→ TASK INSTRUCTIONS:
Answer these questions using the post below about comic Mike DeStefano:
(a) How old was DeStefano when he died?
(b) At what age did he start drinking?
(c) In what year did he and Fran move to West Palm Beach?

======== TEXT EXCERPT

Monday, March 7, 2011

'Last Comic Standing' comic dies

I was saddened to learn that stand-up comic, Mike DeStefano, a fellow Bronxite, died Sunday of an apparent heart attack.

He was 44.

Like most comics, DeStefano, a former heroin junkie, had his share of demons, demons he wrestled his entire life. Almost three years ago, I interviewed DeStefano for The Palm Beach Post when he was in West Palm Beach for a show.

My opening paragraph gave me the chills.

By Kevin D. Thompson
Palm Beach Post Staff Writer

Mike Destefano should be dead.

When you snort as much cocaine, shoot as much heroin and drink as much alcohol as Destefano did while growing up in The Bronx, you don't normally live to see your 25th birthday.

Destefano is 40.

And still alive.

"I guess," he says softly over the phone, "I'm lucky."

Not only lucky, but also quite successful as a stand-up comic who has turned a lifetime worth of drug addiction into a funny act.

Destefano is a regular at all the top New York comedy clubs. Soon he'll be going on tour with Denis Leary's Rescue Me stand-up show. He brings his fearless brand of humor to the Cuillo Centre for the Arts on Saturday night for a two-show set.

There wasn't much to laugh about when Destefano was a boy. His father was a reckless gambler with a violent temper. His brothers were in and out of prison. To cope, Destefano started drinking when he was 12. Two years later he graduated to the hard stuff: coke and heroin.

"My family life was bad," he says.

Destefano, however, doesn't blame his dysfunctional upbringing for the choices he made.
"I just liked getting high," he says. "I know tons of people who've been through a rough time and they don't do drugs and alcohol. Addiction is just pure self-indulgence."

Destefano went to rehab for the first time at age 18. He stayed clean for about two years, got a job as a drug counselor and went to college part time.

But the demons came back. They always did.

"I just couldn't handle it," he recalls. "I would stay clean for like a year or two and then relapse."

While back in rehab in 1985, Destefano met Fran, an HIV-positive woman who would become his wife seven years later. Slowly, Destefano's life began to change for the better. In 1990 he and Fran moved to West Palm Beach, where the weather was warm and the pace slower.

"It was such a nicer lifestyle there," he says.

But Fran died of AIDS in 1998 at Hospice of Palm Beach County. Destefano was devastated and, out of ignorance, a little embarrassed.

"I was ashamed to say my wife had AIDS," he says. "I would say she had cancer. I was ashamed people would think I was gay or bisexual."

Looking to fill a void in his life, Destefano decided to try stand-up. While working as a counselor in New York, Destefano didn't just lecture about the dangers of drugs, he told jokes.

When the now defunct Spanky's in downtown West Palm Beach was hosting an open-mic night, Destefano gave it a shot.

"I killed the first time onstage," he recalls. "People were hysterical. It was so fulfilling. For the first time in my life, I felt I found something I was meant to do and I found something better than drugs to express myself and get rid of all that pain."

================
======== STUDY MATERIAL

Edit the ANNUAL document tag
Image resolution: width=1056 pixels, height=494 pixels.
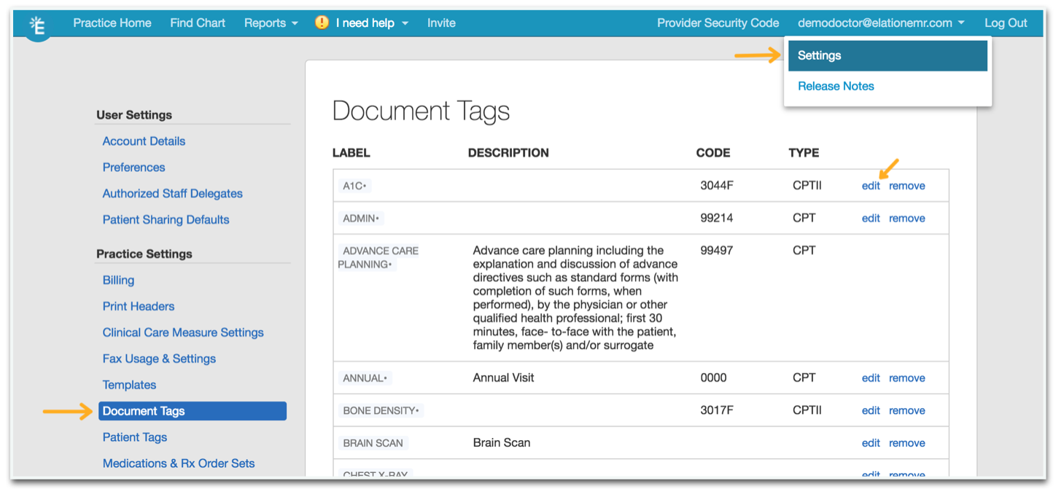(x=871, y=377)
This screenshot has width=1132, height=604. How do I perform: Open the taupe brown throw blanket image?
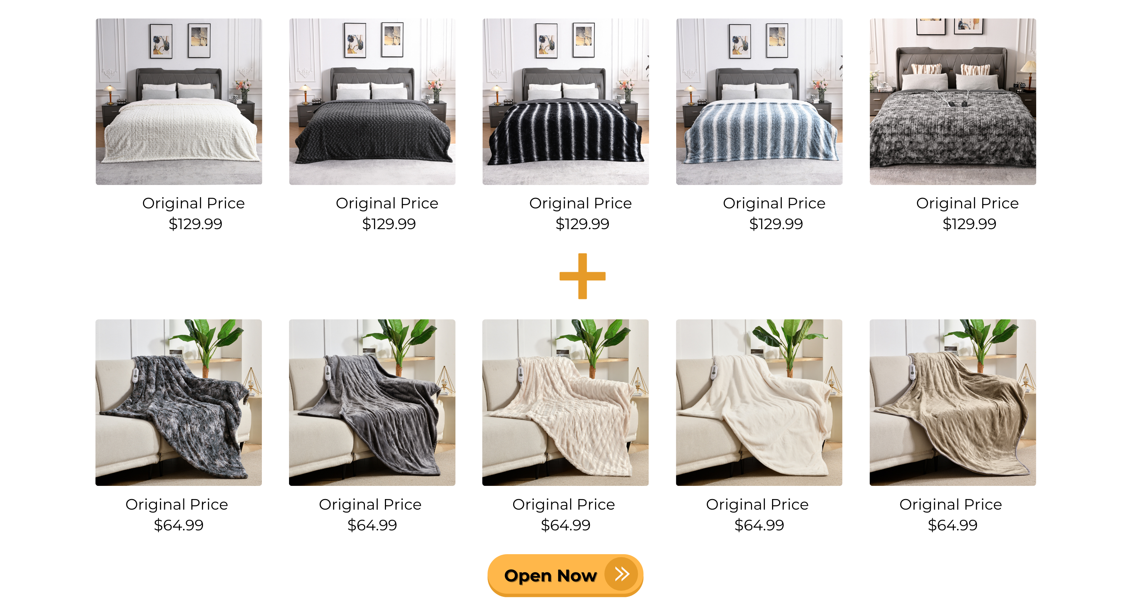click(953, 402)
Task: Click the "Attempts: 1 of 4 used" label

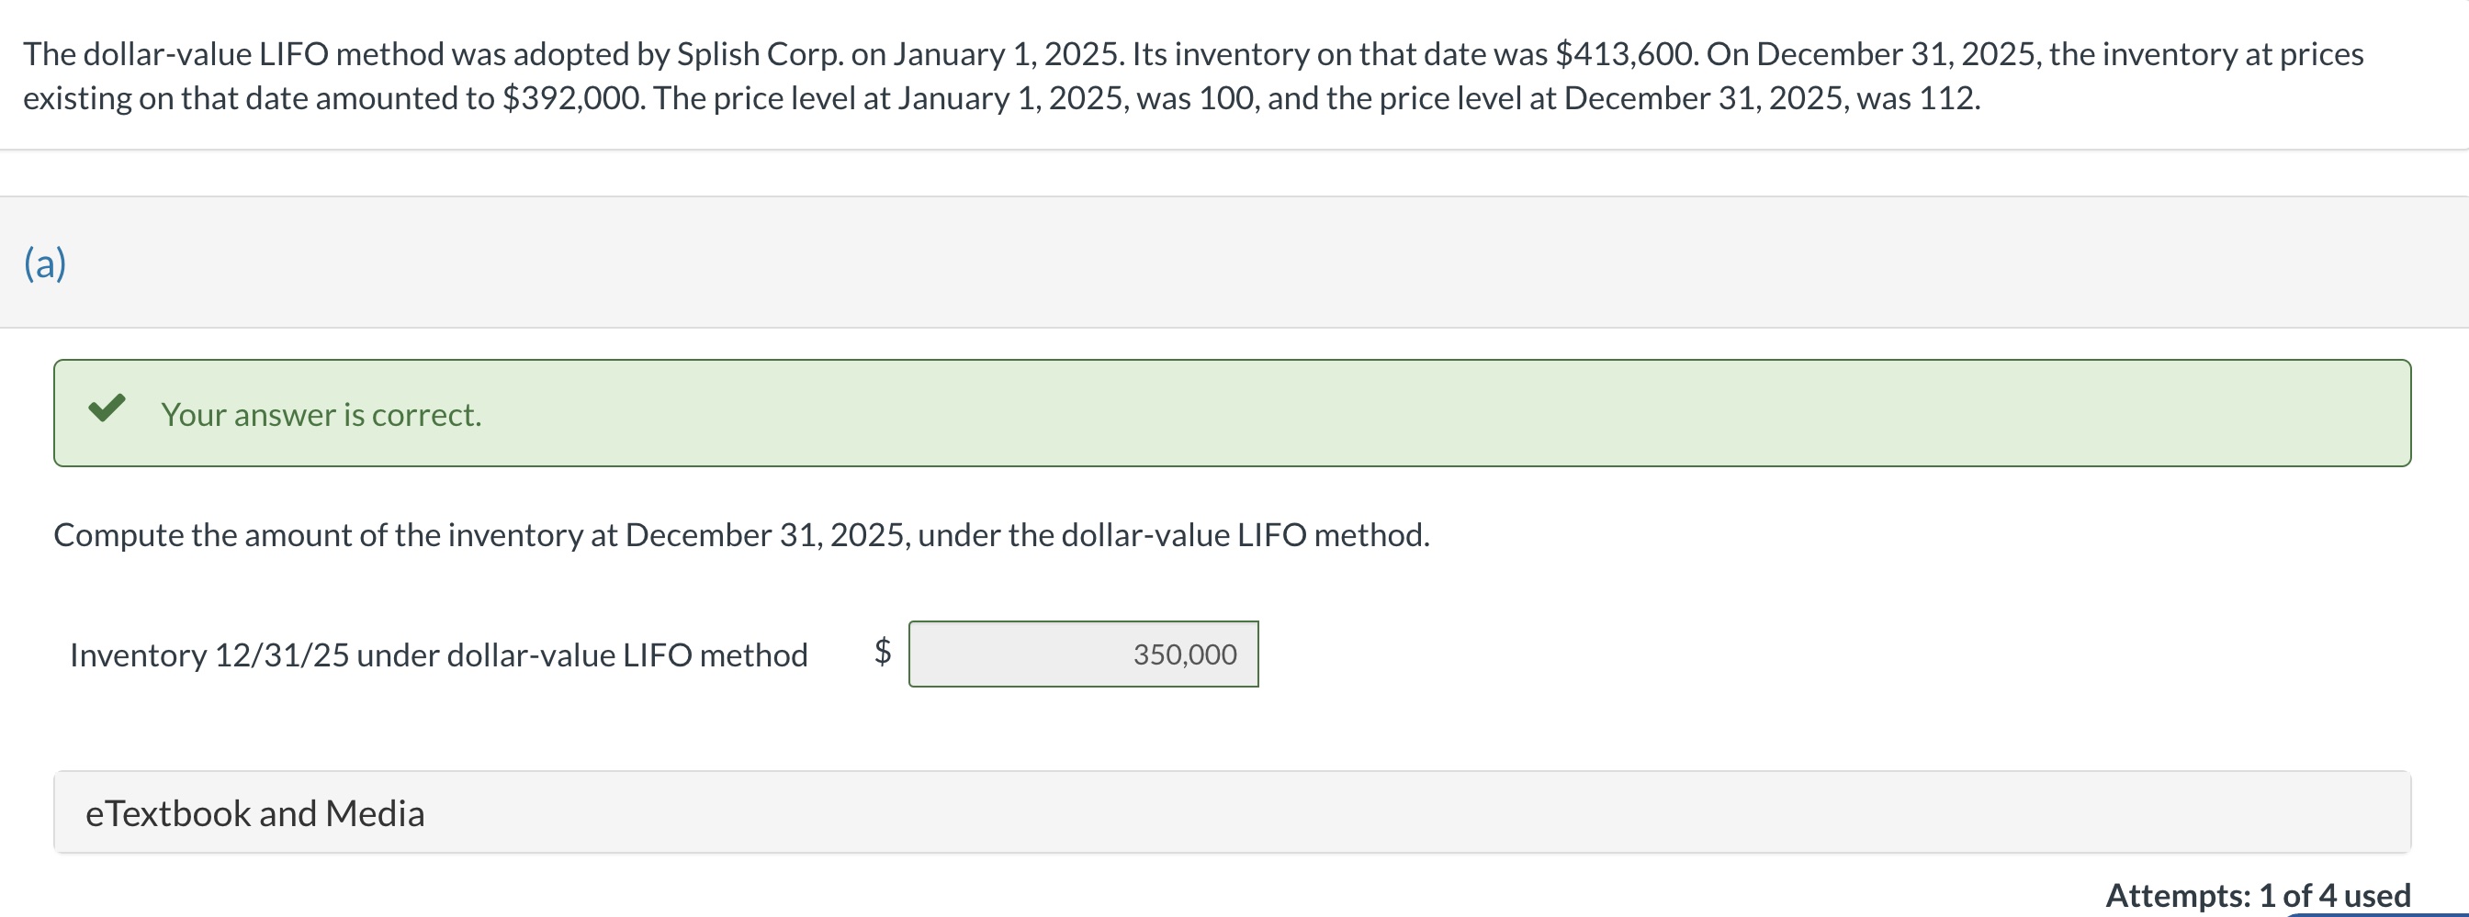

================

→ WRITTEN RESPONSE:
(a) 44
(b) 12
(c) 1990